## [EXERCISE DESCRIPTION]
Look below for the line containing "How do I perform: Click" and the line containing "Viewport: 1568px width, 704px height.", then set down both and every line between them exactly, without pictures.

'''

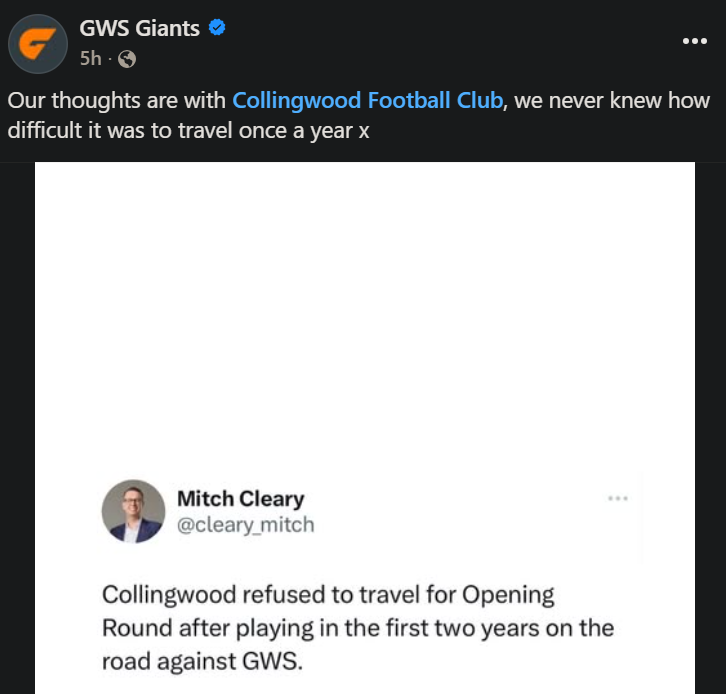Viewport: 726px width, 694px height.
Task: Click the Mitch Cleary display name
Action: 240,498
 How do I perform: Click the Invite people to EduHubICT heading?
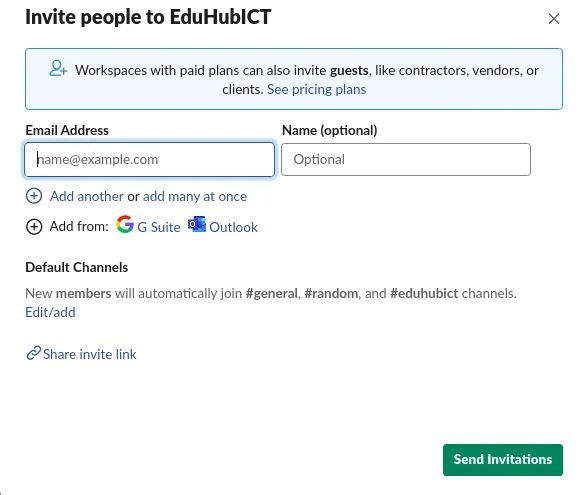(x=148, y=17)
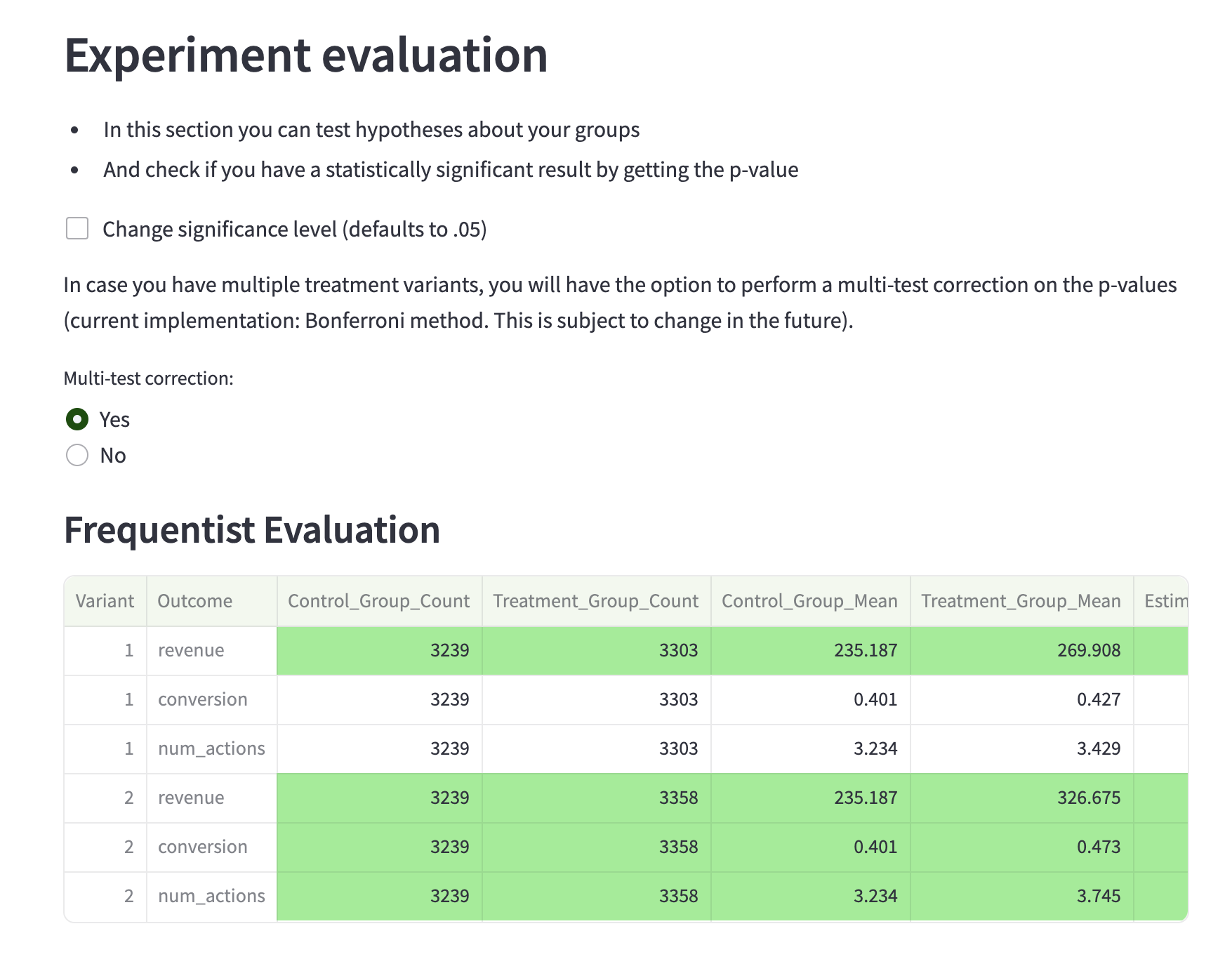Click the treatment mean cell showing 3.429
1232x971 pixels.
tap(1098, 748)
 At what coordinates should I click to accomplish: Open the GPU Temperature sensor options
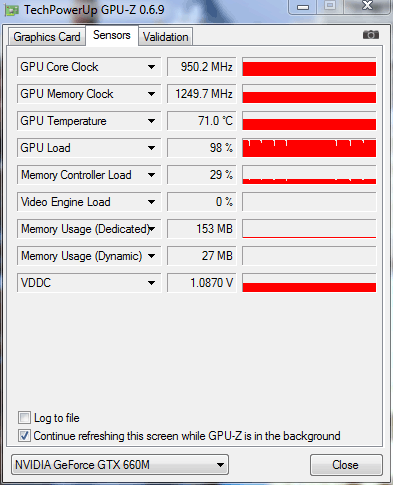[x=151, y=121]
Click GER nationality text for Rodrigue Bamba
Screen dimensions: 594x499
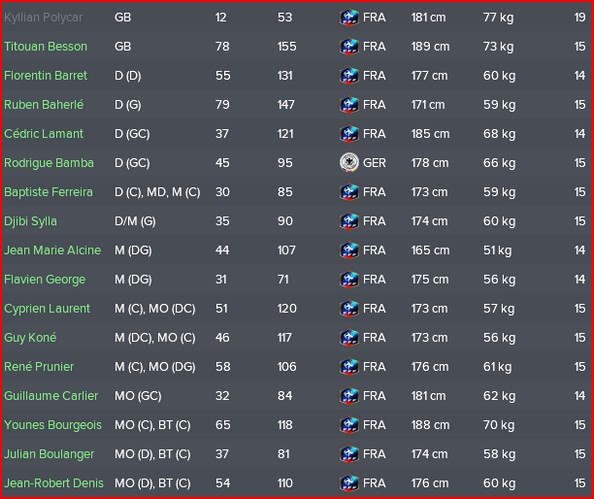tap(374, 163)
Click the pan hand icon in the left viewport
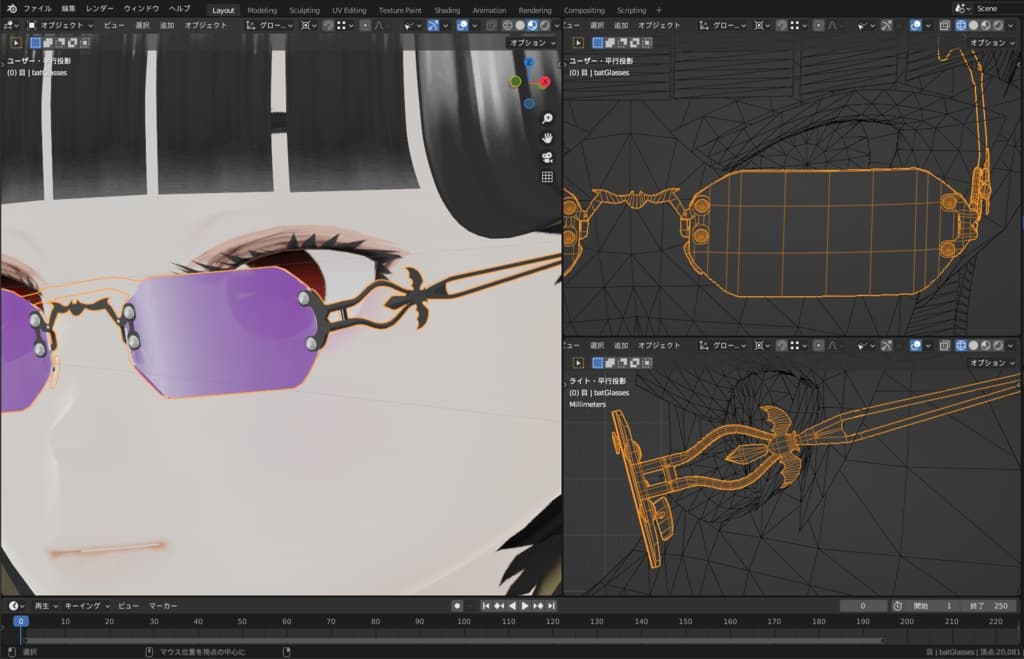This screenshot has width=1024, height=659. [547, 138]
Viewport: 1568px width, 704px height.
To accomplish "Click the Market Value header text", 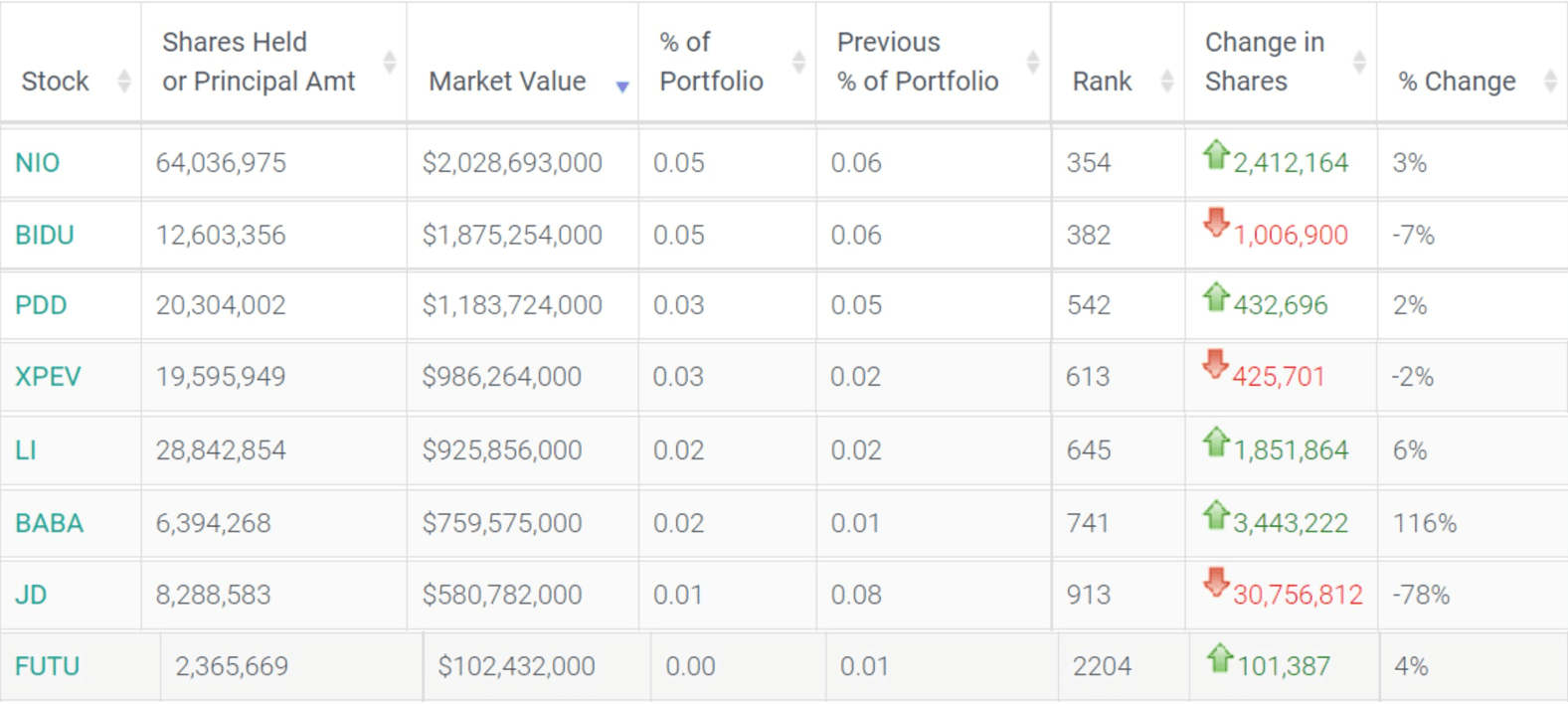I will click(x=507, y=81).
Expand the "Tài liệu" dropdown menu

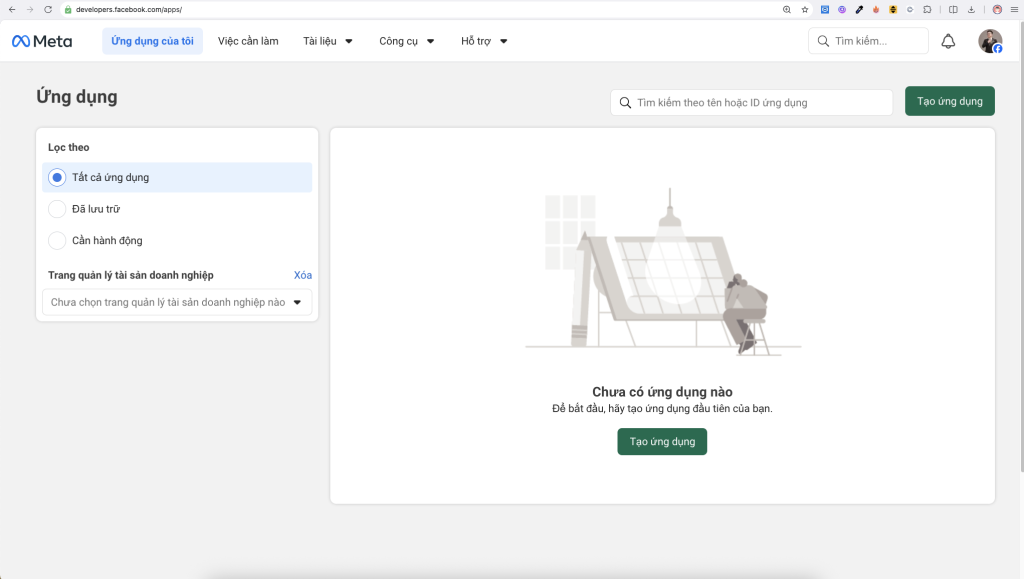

'''

## [RESULT]
 How do I perform: Click the Invite people to EduHubICT heading?
(x=148, y=17)
Click the treatment mean cell showing 3.429
1232x971 pixels.
tap(1098, 748)
 At what coordinates should I click to accomplish: Open the GPU Temperature sensor options
[x=151, y=121]
Click GER nationality text for Rodrigue Bamba
Screen dimensions: 594x499
tap(374, 163)
Click the pan hand icon in the left viewport
This screenshot has width=1024, height=659. [547, 138]
Viewport: 1568px width, 704px height.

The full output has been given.